* **Activity**
Emit the line that holds "Instruction: Uncheck Gross" and all lines following it through the end of the data, verbatim, and nothing else.

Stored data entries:
§
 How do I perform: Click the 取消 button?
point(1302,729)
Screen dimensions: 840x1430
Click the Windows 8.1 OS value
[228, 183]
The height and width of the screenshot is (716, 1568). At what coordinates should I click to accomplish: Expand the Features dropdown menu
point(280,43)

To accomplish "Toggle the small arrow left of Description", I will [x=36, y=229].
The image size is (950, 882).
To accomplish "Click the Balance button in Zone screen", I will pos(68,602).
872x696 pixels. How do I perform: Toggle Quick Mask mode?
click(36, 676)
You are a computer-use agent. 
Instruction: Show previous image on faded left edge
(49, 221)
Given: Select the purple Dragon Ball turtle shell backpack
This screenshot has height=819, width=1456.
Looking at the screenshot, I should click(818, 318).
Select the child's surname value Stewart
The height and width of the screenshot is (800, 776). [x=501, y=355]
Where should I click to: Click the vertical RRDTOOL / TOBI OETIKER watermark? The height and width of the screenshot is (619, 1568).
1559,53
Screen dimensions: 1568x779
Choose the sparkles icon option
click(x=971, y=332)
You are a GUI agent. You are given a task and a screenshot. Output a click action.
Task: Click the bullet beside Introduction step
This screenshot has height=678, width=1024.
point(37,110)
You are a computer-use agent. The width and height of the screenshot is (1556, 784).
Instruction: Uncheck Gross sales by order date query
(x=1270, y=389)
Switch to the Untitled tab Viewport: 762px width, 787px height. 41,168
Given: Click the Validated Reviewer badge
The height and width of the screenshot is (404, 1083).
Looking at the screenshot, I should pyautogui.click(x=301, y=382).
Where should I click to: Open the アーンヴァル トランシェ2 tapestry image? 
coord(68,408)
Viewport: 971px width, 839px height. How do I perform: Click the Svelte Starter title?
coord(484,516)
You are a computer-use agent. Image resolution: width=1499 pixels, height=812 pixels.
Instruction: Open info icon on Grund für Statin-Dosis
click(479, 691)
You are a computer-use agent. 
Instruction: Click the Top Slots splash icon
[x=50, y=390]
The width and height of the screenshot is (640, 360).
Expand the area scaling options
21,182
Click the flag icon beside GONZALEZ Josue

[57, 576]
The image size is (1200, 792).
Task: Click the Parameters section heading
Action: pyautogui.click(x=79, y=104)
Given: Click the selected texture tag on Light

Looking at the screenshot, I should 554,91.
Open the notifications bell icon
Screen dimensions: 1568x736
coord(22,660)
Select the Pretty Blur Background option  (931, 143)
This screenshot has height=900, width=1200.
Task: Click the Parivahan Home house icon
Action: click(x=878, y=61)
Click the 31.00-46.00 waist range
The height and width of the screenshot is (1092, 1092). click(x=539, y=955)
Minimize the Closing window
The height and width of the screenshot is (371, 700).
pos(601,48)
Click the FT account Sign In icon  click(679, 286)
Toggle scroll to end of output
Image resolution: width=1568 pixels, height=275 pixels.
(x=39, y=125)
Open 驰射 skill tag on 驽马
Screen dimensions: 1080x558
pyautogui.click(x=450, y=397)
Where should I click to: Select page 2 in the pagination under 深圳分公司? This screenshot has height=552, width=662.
§
* **The completed task**
Instruction: Uncheck Gross sales by order date query
(x=1270, y=389)
Switch to the Untitled tab Viewport: 762px width, 787px height. 41,168
Given: Click the Validated Reviewer badge
The height and width of the screenshot is (404, 1083).
Looking at the screenshot, I should pyautogui.click(x=301, y=382).
Where should I click to: Open the アーンヴァル トランシェ2 tapestry image? 
coord(68,408)
Viewport: 971px width, 839px height. How do I perform: Click the Svelte Starter title?
coord(484,516)
You are a computer-use agent. Image resolution: width=1499 pixels, height=812 pixels.
Instruction: Open info icon on Grund für Statin-Dosis
click(479, 691)
You are a computer-use agent. 
Instruction: Click the Top Slots splash icon
[x=50, y=390]
The width and height of the screenshot is (640, 360).
Expand the area scaling options
21,182
Click the flag icon beside GONZALEZ Josue

[57, 576]
The image size is (1200, 792).
Task: Click the Parameters section heading
Action: pyautogui.click(x=79, y=104)
Given: Click the selected texture tag on Light

Looking at the screenshot, I should 554,91.
Open the notifications bell icon
Screen dimensions: 1568x736
coord(22,660)
Select the Pretty Blur Background option  (931, 143)
This screenshot has height=900, width=1200.
Task: Click the Parivahan Home house icon
Action: click(x=878, y=61)
Click the 31.00-46.00 waist range
The height and width of the screenshot is (1092, 1092). click(x=539, y=955)
Minimize the Closing window
The height and width of the screenshot is (371, 700).
pos(601,48)
Click the FT account Sign In icon  click(679, 286)
Toggle scroll to end of output
Image resolution: width=1568 pixels, height=275 pixels.
(x=39, y=125)
Open 驰射 skill tag on 驽马
Screen dimensions: 1080x558
pyautogui.click(x=450, y=397)
Where should I click to: Select page 2 in the pagination under 深圳分公司? This screenshot has height=552, width=662.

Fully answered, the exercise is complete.